> Do this:
Rewrite the items starting at "Task: Like the kslnews post" and ending at "coord(801,32)", replacing "circular arrow" with "round arrow" and leaving everything else unchanged.

-- START OF Input rows --

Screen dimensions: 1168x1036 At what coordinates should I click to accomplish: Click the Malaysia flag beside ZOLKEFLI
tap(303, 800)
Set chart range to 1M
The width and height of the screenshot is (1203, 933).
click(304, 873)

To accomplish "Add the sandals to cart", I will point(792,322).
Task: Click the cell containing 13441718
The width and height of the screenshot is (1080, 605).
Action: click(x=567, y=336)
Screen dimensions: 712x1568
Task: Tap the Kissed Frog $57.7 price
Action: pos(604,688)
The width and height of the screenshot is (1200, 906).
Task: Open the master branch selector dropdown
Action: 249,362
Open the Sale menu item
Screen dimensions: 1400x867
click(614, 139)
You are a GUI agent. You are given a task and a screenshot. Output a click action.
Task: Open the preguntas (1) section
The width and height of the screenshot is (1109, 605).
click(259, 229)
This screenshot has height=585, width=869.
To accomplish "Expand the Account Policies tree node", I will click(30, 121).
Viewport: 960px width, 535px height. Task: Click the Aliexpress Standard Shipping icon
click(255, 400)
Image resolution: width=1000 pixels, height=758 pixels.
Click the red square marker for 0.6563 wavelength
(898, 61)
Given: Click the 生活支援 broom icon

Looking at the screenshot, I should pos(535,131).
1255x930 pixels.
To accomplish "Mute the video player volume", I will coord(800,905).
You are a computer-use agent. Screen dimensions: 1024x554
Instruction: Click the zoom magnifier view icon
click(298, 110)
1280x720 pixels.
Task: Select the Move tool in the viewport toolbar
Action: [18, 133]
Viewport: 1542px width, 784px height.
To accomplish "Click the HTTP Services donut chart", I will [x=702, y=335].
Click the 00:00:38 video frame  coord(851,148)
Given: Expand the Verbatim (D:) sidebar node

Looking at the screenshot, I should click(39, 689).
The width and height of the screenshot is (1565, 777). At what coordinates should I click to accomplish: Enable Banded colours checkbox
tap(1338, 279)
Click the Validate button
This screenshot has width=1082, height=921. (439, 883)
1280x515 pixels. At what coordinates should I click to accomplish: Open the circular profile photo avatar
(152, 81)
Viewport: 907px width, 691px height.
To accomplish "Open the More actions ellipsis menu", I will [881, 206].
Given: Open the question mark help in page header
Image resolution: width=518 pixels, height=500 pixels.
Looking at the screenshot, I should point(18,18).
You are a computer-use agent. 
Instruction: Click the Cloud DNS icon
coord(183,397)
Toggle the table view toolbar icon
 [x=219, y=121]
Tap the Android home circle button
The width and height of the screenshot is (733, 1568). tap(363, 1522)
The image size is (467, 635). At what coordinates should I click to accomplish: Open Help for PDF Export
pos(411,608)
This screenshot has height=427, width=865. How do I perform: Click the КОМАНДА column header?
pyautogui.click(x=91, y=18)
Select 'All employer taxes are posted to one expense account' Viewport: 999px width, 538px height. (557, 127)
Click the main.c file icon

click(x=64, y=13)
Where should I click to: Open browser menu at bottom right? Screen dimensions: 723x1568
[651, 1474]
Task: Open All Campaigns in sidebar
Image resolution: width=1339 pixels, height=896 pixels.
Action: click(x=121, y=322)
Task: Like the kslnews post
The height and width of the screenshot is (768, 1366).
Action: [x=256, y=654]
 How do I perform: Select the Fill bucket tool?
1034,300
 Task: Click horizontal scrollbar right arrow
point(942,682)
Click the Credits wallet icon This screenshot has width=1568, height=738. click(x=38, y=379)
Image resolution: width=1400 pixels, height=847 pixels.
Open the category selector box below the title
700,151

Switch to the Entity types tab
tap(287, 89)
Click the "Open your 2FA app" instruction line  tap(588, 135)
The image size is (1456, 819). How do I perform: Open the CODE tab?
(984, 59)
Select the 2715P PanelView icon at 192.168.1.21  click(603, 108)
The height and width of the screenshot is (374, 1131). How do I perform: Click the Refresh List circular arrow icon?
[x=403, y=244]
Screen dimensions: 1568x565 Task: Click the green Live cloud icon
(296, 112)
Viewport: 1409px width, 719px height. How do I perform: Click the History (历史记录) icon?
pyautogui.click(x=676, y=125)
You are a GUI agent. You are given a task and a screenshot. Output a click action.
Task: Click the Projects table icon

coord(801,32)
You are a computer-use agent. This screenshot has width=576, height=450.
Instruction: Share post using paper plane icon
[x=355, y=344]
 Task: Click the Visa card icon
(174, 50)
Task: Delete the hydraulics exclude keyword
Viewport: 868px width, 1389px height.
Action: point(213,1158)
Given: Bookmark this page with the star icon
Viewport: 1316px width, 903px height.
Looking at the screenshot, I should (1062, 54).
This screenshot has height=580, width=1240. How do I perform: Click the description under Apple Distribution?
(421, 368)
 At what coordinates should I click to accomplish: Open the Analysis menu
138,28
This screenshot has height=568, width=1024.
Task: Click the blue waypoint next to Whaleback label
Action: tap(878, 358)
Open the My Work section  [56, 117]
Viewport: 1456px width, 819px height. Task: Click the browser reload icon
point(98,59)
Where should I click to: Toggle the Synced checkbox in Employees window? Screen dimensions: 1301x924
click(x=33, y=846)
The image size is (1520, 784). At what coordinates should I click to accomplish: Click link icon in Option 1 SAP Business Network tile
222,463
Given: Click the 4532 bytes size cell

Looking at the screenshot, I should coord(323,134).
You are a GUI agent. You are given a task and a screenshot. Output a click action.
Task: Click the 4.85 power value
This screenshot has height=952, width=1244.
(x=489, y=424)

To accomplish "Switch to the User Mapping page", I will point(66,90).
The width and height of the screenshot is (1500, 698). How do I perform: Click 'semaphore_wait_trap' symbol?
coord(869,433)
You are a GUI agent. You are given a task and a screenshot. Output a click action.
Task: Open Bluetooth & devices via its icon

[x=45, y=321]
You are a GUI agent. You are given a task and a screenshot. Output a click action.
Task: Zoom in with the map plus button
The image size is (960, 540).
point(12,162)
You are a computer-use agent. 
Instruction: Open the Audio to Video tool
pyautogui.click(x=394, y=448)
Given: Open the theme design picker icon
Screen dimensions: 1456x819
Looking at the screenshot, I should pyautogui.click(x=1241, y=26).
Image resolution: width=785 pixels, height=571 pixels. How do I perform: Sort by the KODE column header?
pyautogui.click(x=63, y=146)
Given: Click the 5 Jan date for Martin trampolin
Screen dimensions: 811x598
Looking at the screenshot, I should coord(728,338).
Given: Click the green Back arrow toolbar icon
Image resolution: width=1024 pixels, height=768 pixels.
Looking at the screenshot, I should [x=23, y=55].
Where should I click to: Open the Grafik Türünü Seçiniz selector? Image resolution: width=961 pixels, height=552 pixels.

-- END OF Input rows --

> The reply:
Task: Like the kslnews post
The height and width of the screenshot is (768, 1366).
Action: [x=256, y=654]
 How do I perform: Select the Fill bucket tool?
1034,300
 Task: Click horizontal scrollbar right arrow
point(942,682)
Click the Credits wallet icon This screenshot has width=1568, height=738. click(x=38, y=379)
Image resolution: width=1400 pixels, height=847 pixels.
Open the category selector box below the title
700,151

Switch to the Entity types tab
tap(287, 89)
Click the "Open your 2FA app" instruction line  tap(588, 135)
The image size is (1456, 819). How do I perform: Open the CODE tab?
(984, 59)
Select the 2715P PanelView icon at 192.168.1.21  click(603, 108)
The height and width of the screenshot is (374, 1131). How do I perform: Click the Refresh List round arrow icon?
[x=403, y=244]
Screen dimensions: 1568x565 Task: Click the green Live cloud icon
(296, 112)
Viewport: 1409px width, 719px height. How do I perform: Click the History (历史记录) icon?
pyautogui.click(x=676, y=125)
You are a GUI agent. You are given a task and a screenshot. Output a click action.
Task: Click the Projects table icon

coord(801,32)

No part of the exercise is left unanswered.